Zinfos974: Pourquoi êtes-vous favorable à la suppression de l’amendement 73 ou amendement Virapoullé ?
Ferdinand Mélin-Soucramanien : Supprimer l’amendement, ce ne serait pas comme à avoir une baguette magique entre les mains, mais il serait dommage de s’en priver. L’article 73 alinéa 5 de notre constitution a été récemment révisé pour les autres départements d’outremer. Il donne un pouvoir plus étendu aux collectivités territoriales des DOM (ndlr: Sauf pour la Réunion) et leur permettent de faire valoir leurs spécificités.
En 2003, le sénateur Virapoullé avait fait voter cet amendement pour prévenir d’une éventuelle marche vers l’autonomie. Depuis, d’autres départements d’outremer ont fait ce choix sans pour autant toucher à la question statutaire. Curieusement, cet amendement adopté est une forme d’autocensure, d’automutilation, car il prive par avance les collectivités de leurs compétences, alors qu’elles devraient exercer leurs pleins pouvoirs.
Cet amendement est-il un frein au développement social ou économique de la Réunion ?
Évidemment compte tenu des spécificités de la Réunion, ses problématiques particulières, notamment sa géographie particulière, sa réalité sociale et économique.. Quand je vois M. Bertile (ndlr : Wilfrid Bertile ancien député réunionnais) s’exprimer, j’ai l’impression que la Réunion est une collectivité territoriale mineure qui n’a pas atteint l’âge de raison, celle de ne pas lui donner l’accès à cette compétence.
Mais n’y a-t-il pas un risque d’aller vers une certaine autonomie, celle tant redoutée par Jean-Paul Virapoullé ?
Non aucun risque. Le pouvoir est très encadré et reste sous contrôle du Conseil de l’Etat. La collectivité ne peut pas elle-même se conduire vers l’autonomie. La Guadeloupe a été la première à utiliser cette possibilité d’adapter les lois à ses spécifiés locales, mais elle a refusé une évolution statutaire, celle de passer à une assemblée unique. En revanche, maintenant elle dispose de pouvoir.
Ce serait difficile de faire abroger cet amendement ?
Non, il suffit que le gouvernement dépose un projet de loi ou que les parlementaires fassent une proposition de loi.

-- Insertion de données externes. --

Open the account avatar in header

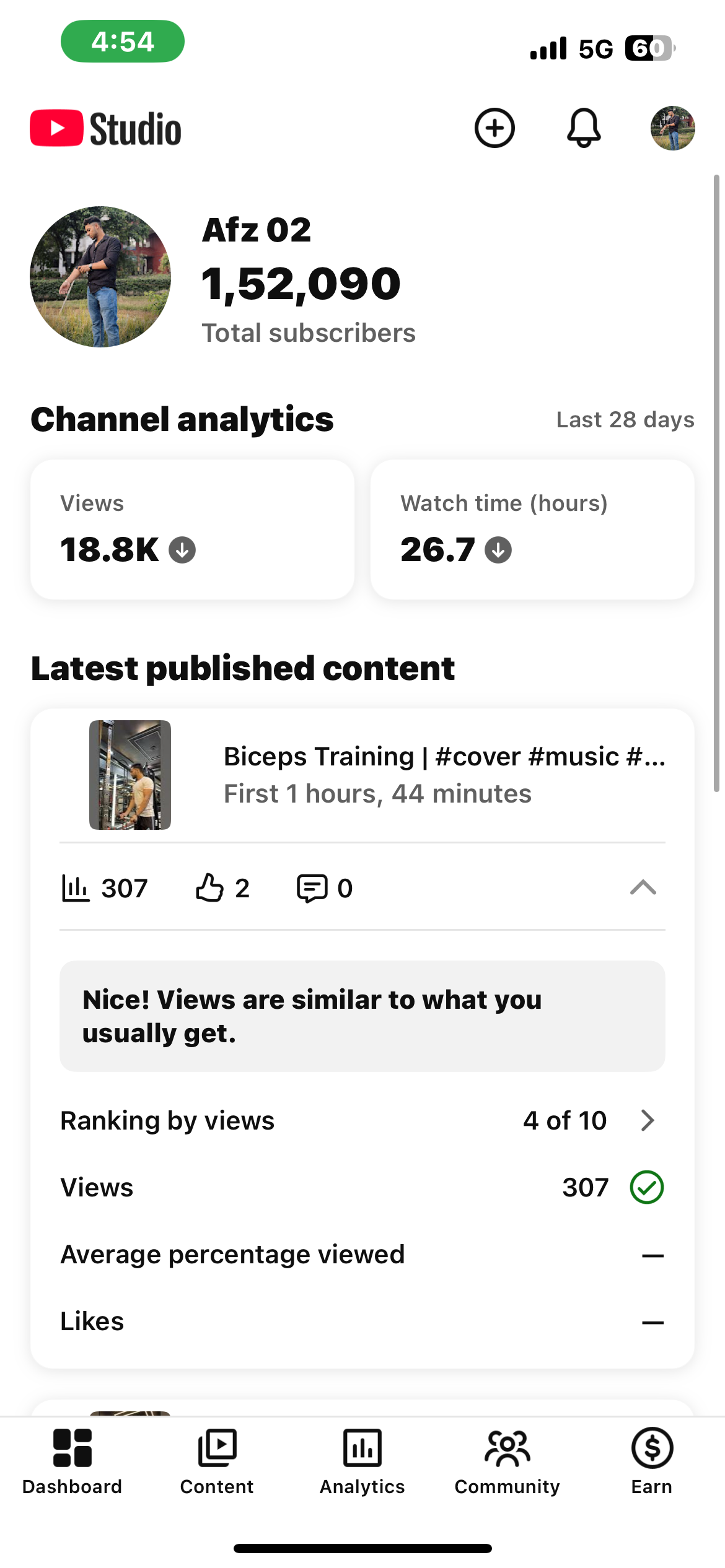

Il suffit d’enlever l’alinéa 5 de l’article 73 de la constitution qui stipule que la « disposition prévue aux précédents alinéas n’est pas applicable aux Département et à la Région Réunion ». Mercredi dernier, le conseil des ministres a avancé une série de réforme constitutionnelle, l’occasion pour la Réunion d’accrocher le wagon.
La Réunion est-elle armée pour se voir doter de plus de compétences ?
La Réunion est un paradoxe. C’est la mieux à même d’assumer cette compétence. C’est la collectivité des DOM qui dispose de moins de pouvoir, c’est assez aberrant. Les autres collectivités des DOM sont moins autonomes et n’ont pas forcément l’outillage pour assumer cette compétence.
Dans les autres départements d’Outre-mer, l’expérience a-t-elle été positive ?
Pour le moment, elles n’ont pas fait grand chose. La Martinique et la Guadeloupe ont ouvert le bal. Elles se sont dotées de réglementations spécifiques en matière d’énergie et de développement durable. A la Réunion, on pourrait aller sur le même domaine et notamment l’autonomie énergétique, ou encore l’emploi local.